Lua FFI Memory Leak

Heini Korn

unread,

Jan 18, 2016, 11:19:11 PM1/18/16

to torch7

Hey there,

so I'm working with speech and wrote a simple script to do frame extensions for some given context window. I wrote that in native lua, but it was far too slow so I switched to FFI.

Using the FFI it is ~ 100 times faster, but somehow a memory leak occurs.

Basically what I do is concatinating the left and right frameextension frames (e.g. 5 left + 5 right + the current one = 11) of a given frame.

I based my code on this answer.

Here is my code for the C++ part ( I used C++11 )

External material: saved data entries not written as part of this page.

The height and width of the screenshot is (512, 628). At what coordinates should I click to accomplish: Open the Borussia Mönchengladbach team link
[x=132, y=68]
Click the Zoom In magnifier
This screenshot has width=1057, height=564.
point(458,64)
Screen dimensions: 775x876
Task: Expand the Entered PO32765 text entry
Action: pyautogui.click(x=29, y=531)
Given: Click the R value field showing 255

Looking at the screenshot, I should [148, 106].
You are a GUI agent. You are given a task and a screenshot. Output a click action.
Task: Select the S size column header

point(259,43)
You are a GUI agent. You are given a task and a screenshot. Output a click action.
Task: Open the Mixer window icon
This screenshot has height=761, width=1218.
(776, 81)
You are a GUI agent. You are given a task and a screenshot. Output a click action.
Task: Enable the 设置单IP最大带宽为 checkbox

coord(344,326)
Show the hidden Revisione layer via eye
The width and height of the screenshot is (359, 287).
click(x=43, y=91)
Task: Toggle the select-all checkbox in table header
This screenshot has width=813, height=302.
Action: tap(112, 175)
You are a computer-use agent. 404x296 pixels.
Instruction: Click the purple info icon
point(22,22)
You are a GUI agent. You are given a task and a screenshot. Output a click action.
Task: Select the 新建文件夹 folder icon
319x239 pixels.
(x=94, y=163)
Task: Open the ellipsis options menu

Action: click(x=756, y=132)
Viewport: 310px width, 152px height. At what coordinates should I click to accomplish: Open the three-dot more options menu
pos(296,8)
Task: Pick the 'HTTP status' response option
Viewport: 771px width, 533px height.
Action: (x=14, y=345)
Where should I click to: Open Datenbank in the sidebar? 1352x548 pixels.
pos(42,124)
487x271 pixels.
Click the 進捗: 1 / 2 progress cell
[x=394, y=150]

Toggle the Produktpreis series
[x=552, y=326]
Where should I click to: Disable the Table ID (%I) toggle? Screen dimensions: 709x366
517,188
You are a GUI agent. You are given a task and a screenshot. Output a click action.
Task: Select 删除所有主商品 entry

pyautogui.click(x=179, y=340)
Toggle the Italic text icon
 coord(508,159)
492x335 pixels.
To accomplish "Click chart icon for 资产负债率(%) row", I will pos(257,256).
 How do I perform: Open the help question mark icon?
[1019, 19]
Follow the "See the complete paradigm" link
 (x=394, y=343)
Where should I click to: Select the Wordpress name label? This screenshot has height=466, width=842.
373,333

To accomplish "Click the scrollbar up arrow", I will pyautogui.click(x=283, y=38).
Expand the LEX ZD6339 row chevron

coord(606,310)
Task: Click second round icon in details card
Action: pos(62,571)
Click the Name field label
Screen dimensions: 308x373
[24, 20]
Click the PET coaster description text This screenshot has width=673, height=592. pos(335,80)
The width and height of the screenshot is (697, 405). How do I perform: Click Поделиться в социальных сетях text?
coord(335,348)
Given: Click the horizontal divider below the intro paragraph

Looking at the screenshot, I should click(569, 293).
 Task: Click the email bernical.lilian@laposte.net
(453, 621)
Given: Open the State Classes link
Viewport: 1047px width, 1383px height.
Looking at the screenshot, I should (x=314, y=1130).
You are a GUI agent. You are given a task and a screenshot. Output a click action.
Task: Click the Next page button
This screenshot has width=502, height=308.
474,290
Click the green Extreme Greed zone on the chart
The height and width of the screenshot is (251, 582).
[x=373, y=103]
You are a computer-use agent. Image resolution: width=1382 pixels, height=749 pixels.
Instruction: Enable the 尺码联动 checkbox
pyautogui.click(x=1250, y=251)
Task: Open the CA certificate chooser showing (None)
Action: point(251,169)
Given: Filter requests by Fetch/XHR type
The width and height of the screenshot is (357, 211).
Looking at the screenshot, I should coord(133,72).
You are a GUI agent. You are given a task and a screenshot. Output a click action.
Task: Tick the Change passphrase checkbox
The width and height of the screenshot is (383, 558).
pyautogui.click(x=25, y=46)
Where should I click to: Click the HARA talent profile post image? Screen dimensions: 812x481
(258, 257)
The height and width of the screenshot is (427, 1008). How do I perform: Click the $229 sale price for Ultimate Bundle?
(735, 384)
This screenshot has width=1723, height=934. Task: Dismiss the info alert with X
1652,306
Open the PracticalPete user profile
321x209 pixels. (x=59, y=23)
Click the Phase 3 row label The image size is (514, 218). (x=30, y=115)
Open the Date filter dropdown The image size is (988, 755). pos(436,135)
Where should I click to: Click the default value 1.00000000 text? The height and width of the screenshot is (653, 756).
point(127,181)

bool extendframes(THDoubleTensor* input,int fext, THDoubleTensor* output) {

	auto result = false;

	auto inputsize1d=input->size[0];
	auto frameextdim = 2*fext+ 1;
	auto tlen = inputsize1d * frameextdim;

	double* inputdata = THDoubleTensor_data(input);
	double* storage = new double[tlen];
	if (storage){
		auto k=0u;
		for (auto i = 0; i < inputsize1d; ++i) {
			for(auto j = -fext; j <= fext; j++){
	//			If its smaller than 0, take the 0th element
				auto tmpidx= i+j>0?(i+j):0;
				// Check if the extended index is in range, if it is use the extended index
				// otherwise use the last sample
				tmpidx= (tmpidx>inputsize1d-1)?inputsize1d-1:tmpidx;
				storage[k++] = inputdata[tmpidx];
			}
		}
	}

	THDoubleStorage* outputstorage  = THDoubleStorage_newWithData(storage,tlen);
	if (outputstorage){

		long sizedata[2]   = { inputsize1d,frameextdim };
		long stridedata[2] = { frameextdim, 1};

		THLongStorage* size    = THLongStorage_newWithData(sizedata, 2);
		THLongStorage* stride  = THLongStorage_newWithData(stridedata, 2);

		THDoubleTensor_setStorage(output, outputstorage, 0LL, size, stride);
		result =true;
	}
	return result;
}

extern "C" {
    bool extendframes_d(THDoubleTensor* input,int fext,THDoubleTensor* output){ return extendframes(input,fext,output);}
}

Moreover, the Lua API then looks a

require 'torch'
require 'xlua'
local ffi = require 'ffi'
package.cpath = package.cpath .. ";./extendframes/?.so"

ffi.cdef[[
    bool extendframes_d(THDoubleTensor* input,int fext,THDoubleTensor* output);
]]

local cflua = ffi.load(package.searchpath('libextendframes', package.cpath))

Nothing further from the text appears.